What happens now? "Now they basically have to buy back the shares that were granted as if they were never issued in the first place to clean things up. The other option would be to file an amended S-8 which is messier. I suspect that they’ll earn an SEC inquiry letter in any event."
However, he also says that it's important to remember that accounting isn't a black and white thing:
"The second issue was a judgment call that in hindsight could have been better but wasn’t necessarily wrong. What some people may not appreciate is that accounting is not black and white. CFOs continuously have to make rather grey judgments – e.g. percentage of completion accounting, impairment tests, pension liability assumptions, tax treatment of NOL’s based on likelihood of continued profitability, allowance for bad debt, amortization vs expensing, recognition policies, depreciation schedules, FIFO or LIFO… Two very different decisions could both be right but depending on other circumstances one more optimal than the other. The general philosophy is to be conservative and consistent.

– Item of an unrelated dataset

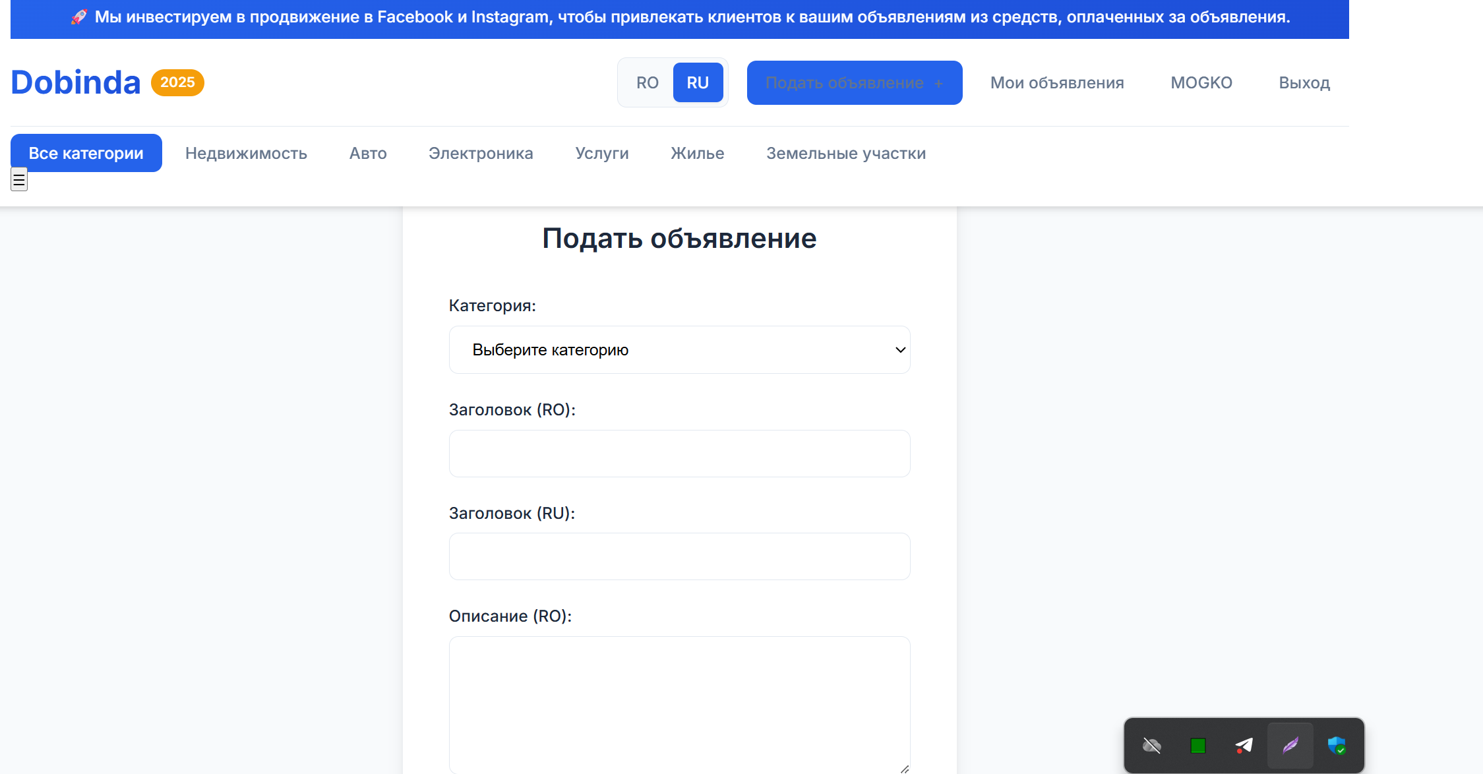Go to the Электроника category
The image size is (1483, 774).
481,153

"The third issue was clean-up of something that was caught and fine if left alone but better if fixed.
"On the timing of 10k filing, a decision first had to be made whether or not to restate, again a grey decision. The rule is to err conservatively, which they did, despite the fact that no CFO wants to sign a restatement, and the 10k had to wait for the new numbers."

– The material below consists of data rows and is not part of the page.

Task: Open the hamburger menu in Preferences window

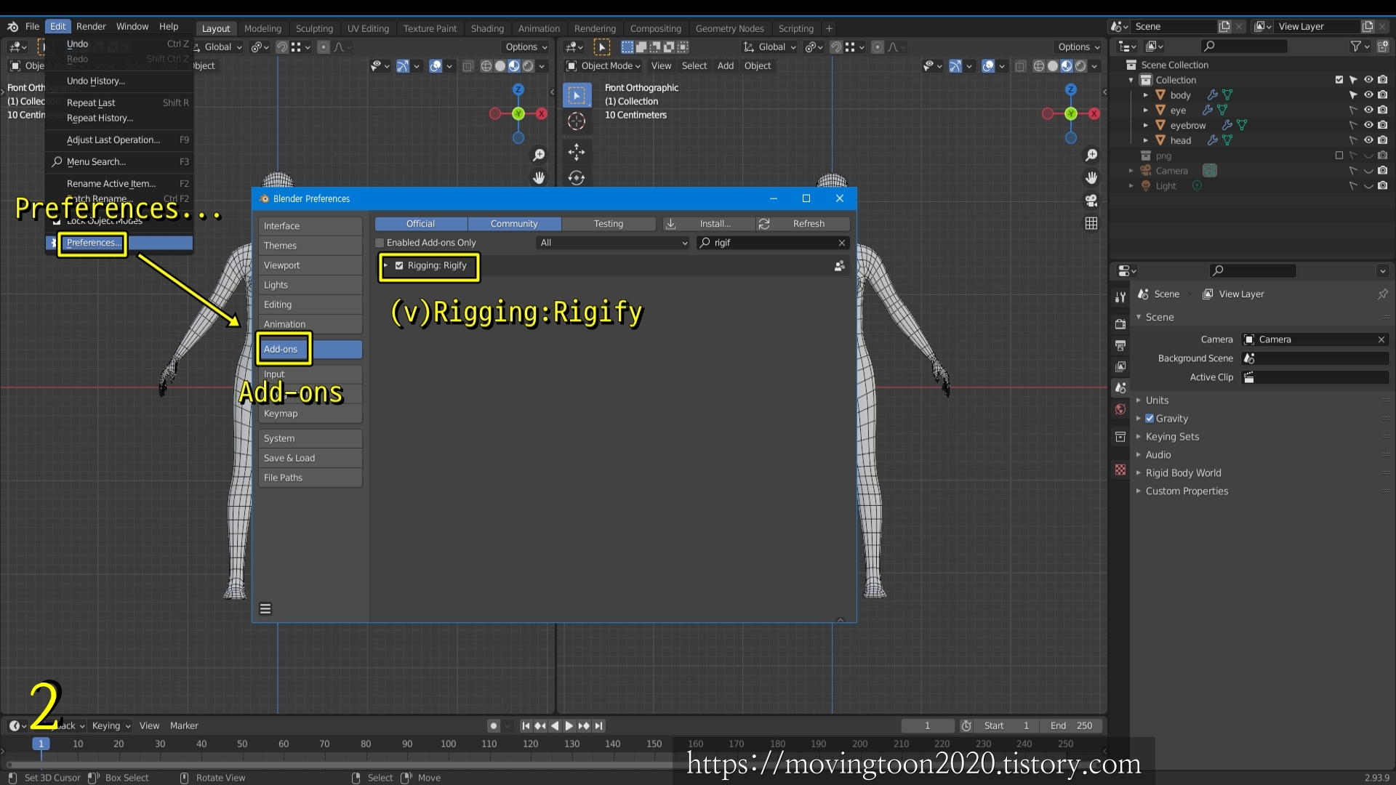Action: [265, 609]
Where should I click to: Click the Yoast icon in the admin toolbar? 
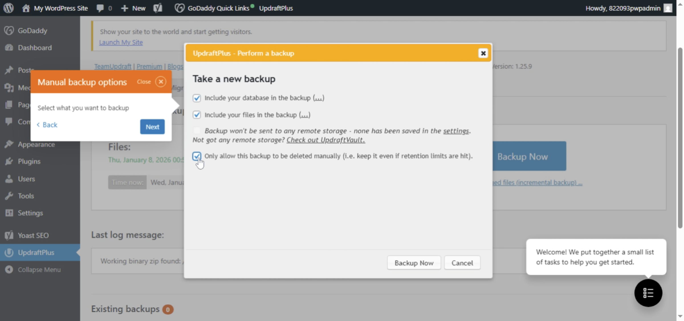tap(158, 8)
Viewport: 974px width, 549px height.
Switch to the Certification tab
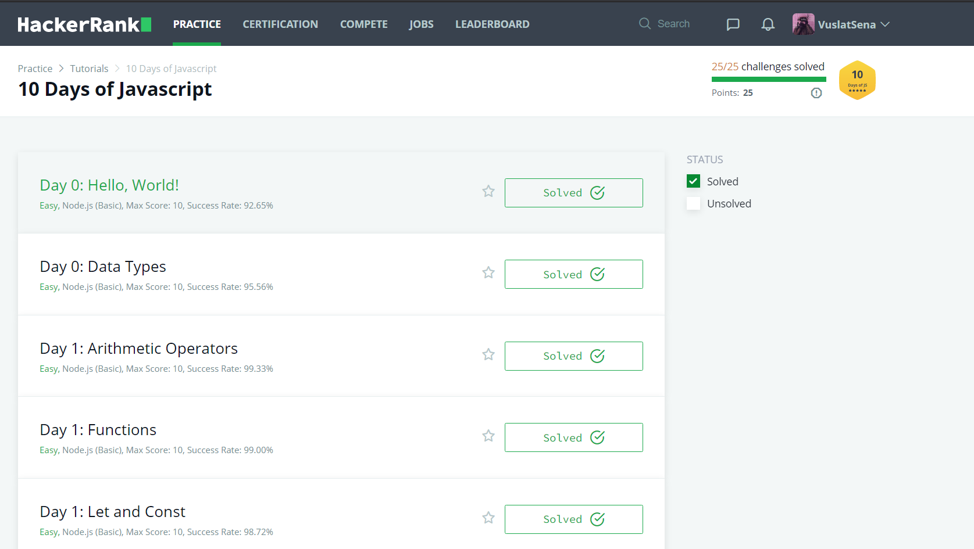click(280, 24)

I also asked about the company buying back the shares that were not authorized. Could it be a kind of sweet deal for the executives?
"It's something to watch, the price and terms under which they are rebought. To cover themselves I suspect that they’ll get a credible third-party valuation and pay some discount to that value. Given the scrutiny, they would be foolish to play games here, but we’ll all be watching."
Cornett doesn’t own SCOX, Decatur Jones does not engage in investment banking, and none of his views expressed are related to his compensation. A few more details from Bob Mims here. Did you note who signed that SEC filing, the 2000 S-8, by the way? That "keen businessman" Ralph Yarro, Ransom Love and Ray Noorda too.